Well, the high Bush-induced gasoline prices that we've all enjoyed over the past few years are plummeting in recent months. My local Arco clocks in at $1.61/gal. I filled up the other day (not at Arco, I'm boycotting them for personal reasons) and got change back from a twenty. Most Southern Californians are jumping for joy, but I'm not quite as excited.

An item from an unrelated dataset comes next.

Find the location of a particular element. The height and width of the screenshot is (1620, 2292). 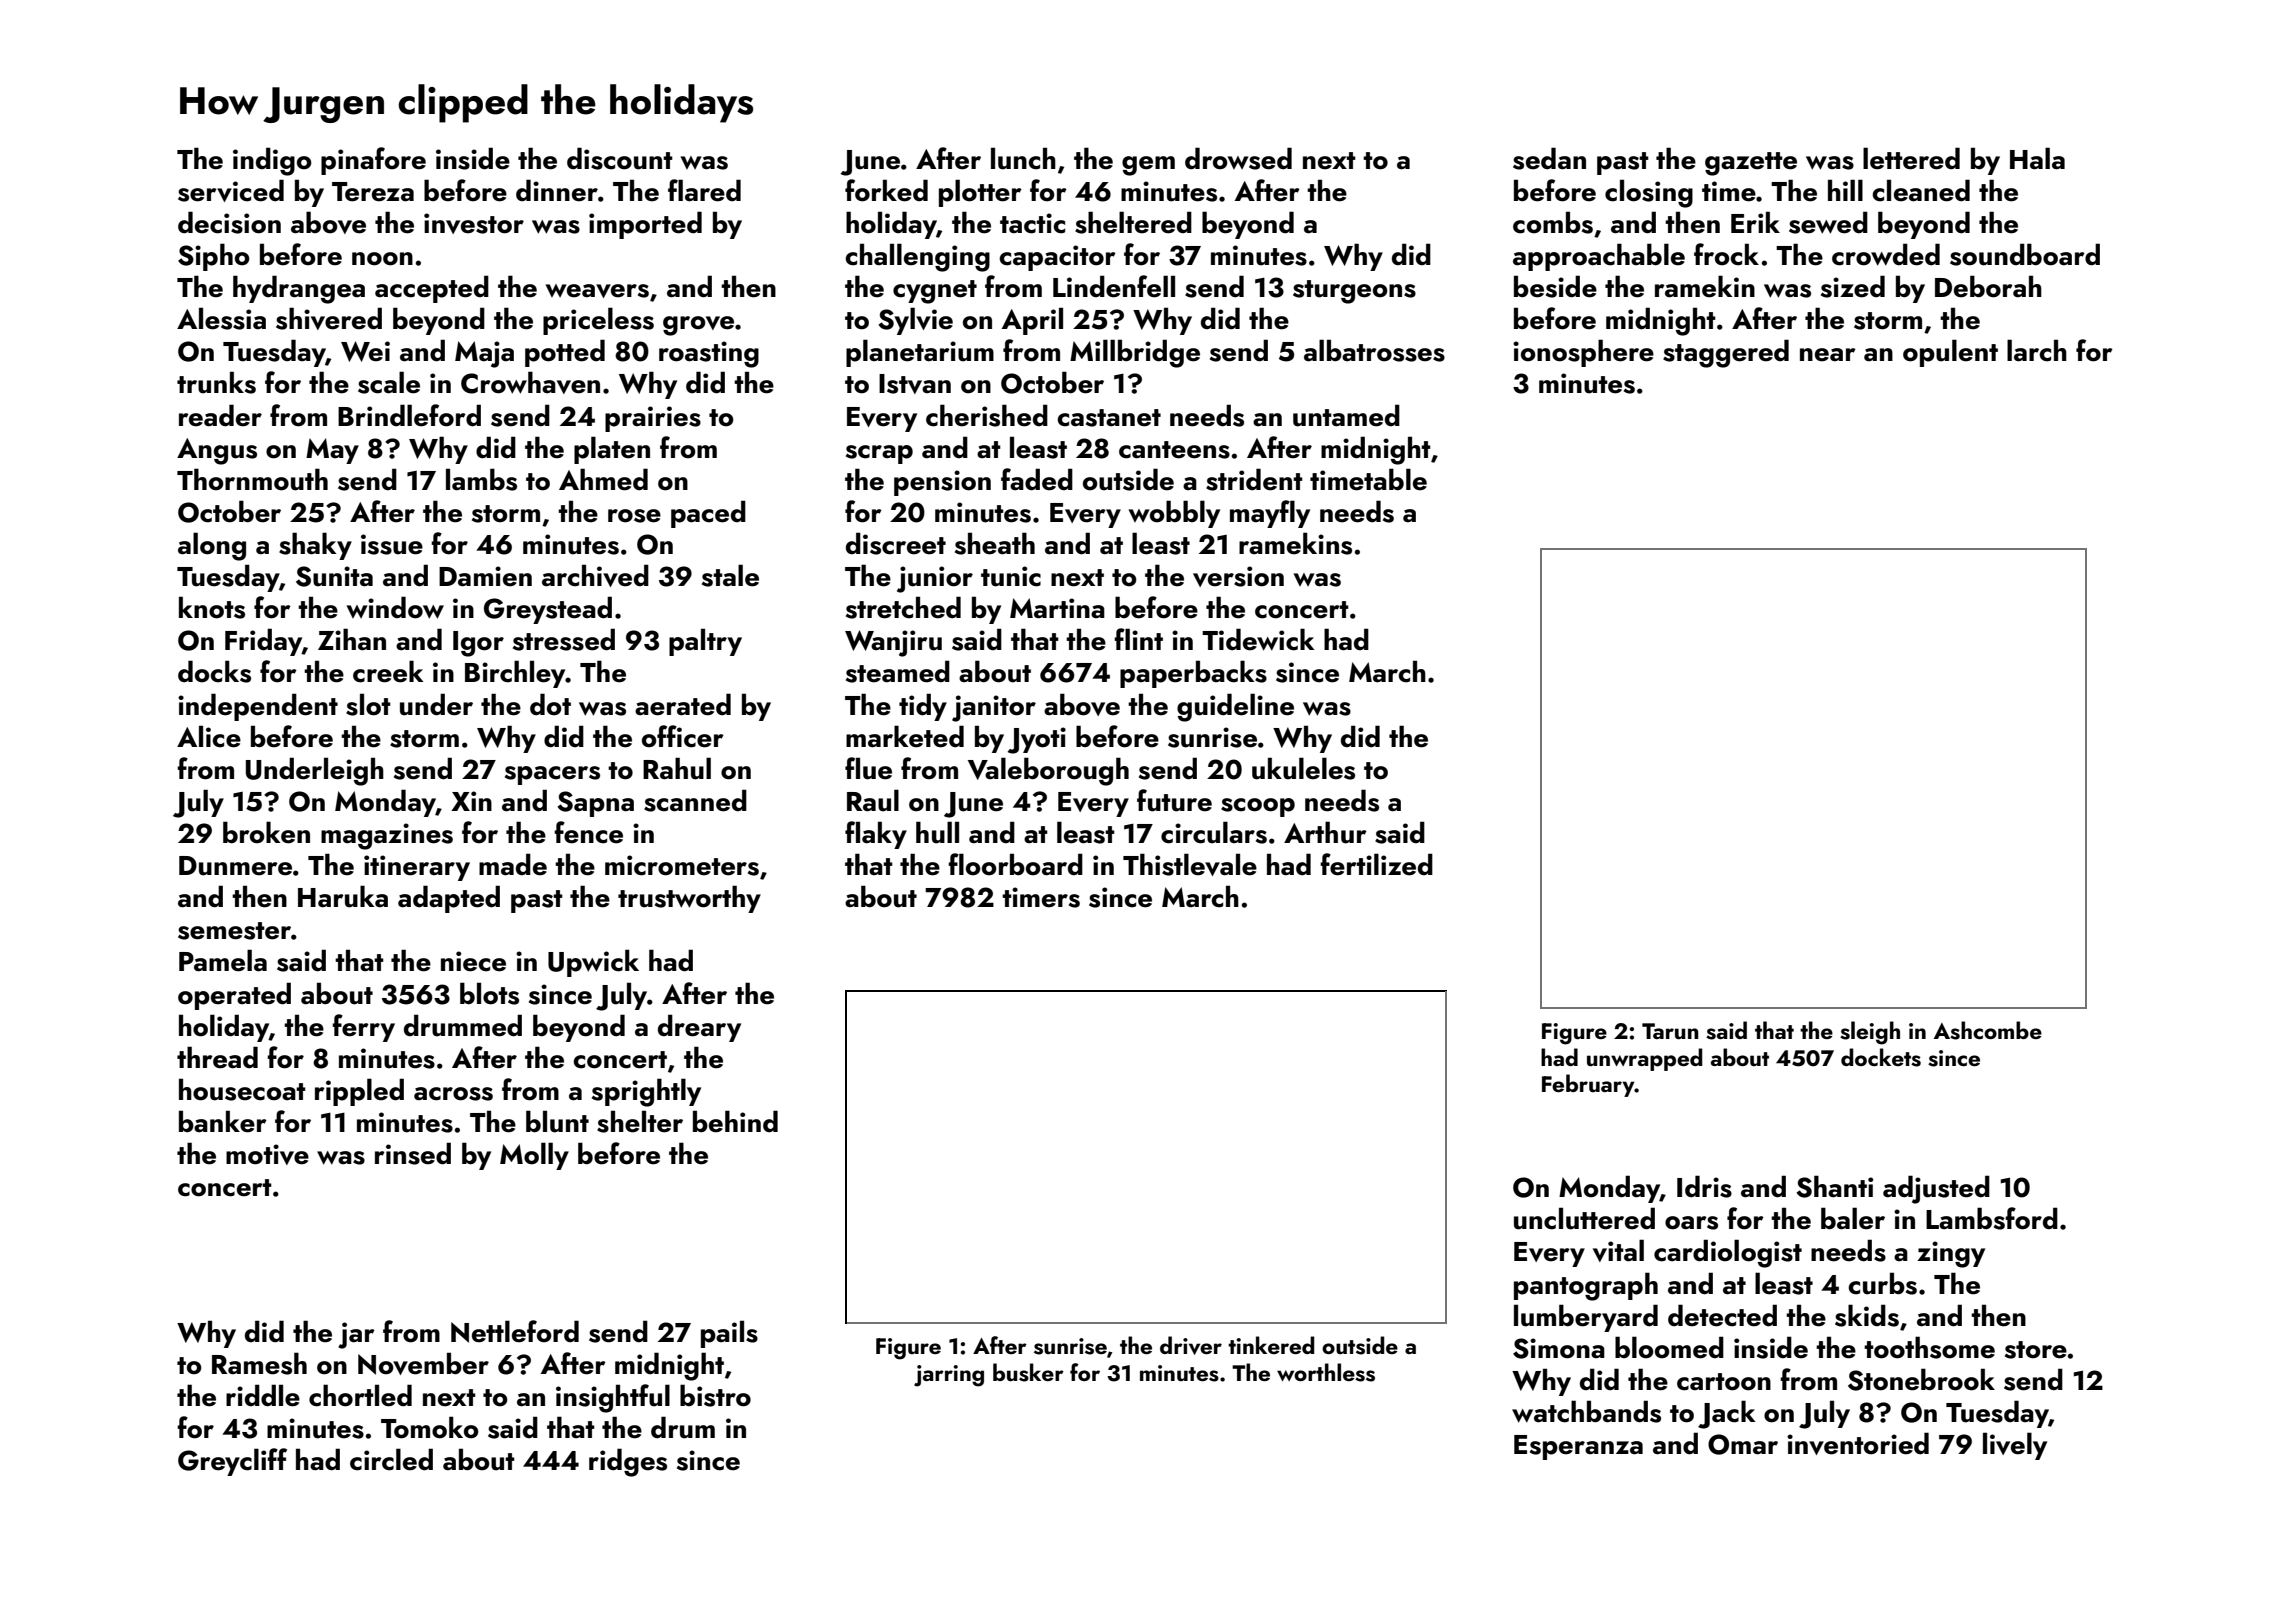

According to the RTA, ridership has been experiencing record growth never before seen by the agency, in the 30 years that it's been running. You can blame most of that on the $4/gallon gas prices that had people fleeing from their Suburban Assault Vehicles in droves. Similar reasoning explains the growth in efficient cars (and the imminent failure of the Big Three), growth in carpooling, the approval of Proposition 1A (WOO!), and other developments that this author has been very, very happy about. Forcing Americans to actually start reckoning the cost that their transportation choices takes out on them is a Good Thing, and while most of that going into oil company profit isn't exactly a great outcome, at least it was a start. It got people thinking about alternative transportation. It got people TAKING alternative transportation. It got people off the damned freeways.

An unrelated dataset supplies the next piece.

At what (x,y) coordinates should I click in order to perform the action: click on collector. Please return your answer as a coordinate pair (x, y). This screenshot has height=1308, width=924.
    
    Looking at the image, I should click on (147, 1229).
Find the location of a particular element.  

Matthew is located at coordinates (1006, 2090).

And now the gas prices are going down. Guess what else is going to go down? That's right, ridership. And with the State contemplating cutting ALL transit funding, and sales tax revenue in the proverbial crapper, this leaves local transit agencies stuck with huge cost burdens. RTD in Sacramento was apparently considering cutting ALL weekend service. RTA has already slashed weekend service in Moreno Valley and other outlying areas (due to go in effect in January). If the new, cheap gas puts people back in their car, this will only further hurt transit agencies around the state, and only hurt our cause. People are always surprised at me, but I honestly wish the gas prices went back up to $3 or $4 a gallon. It's the only thing that'll get us out of our cars.

In fact, were I king for a day, the first policy I'd institute would be a tax on gasoline, of at least $1/gallon. It wouldn't apply to diesel fuel or commercial vehicles, so it would only affect personal transportation choices. Every dime of that tax would then become a dedicated funding source for public transit.
I would then be promptly lynched by a mob of angry Americans.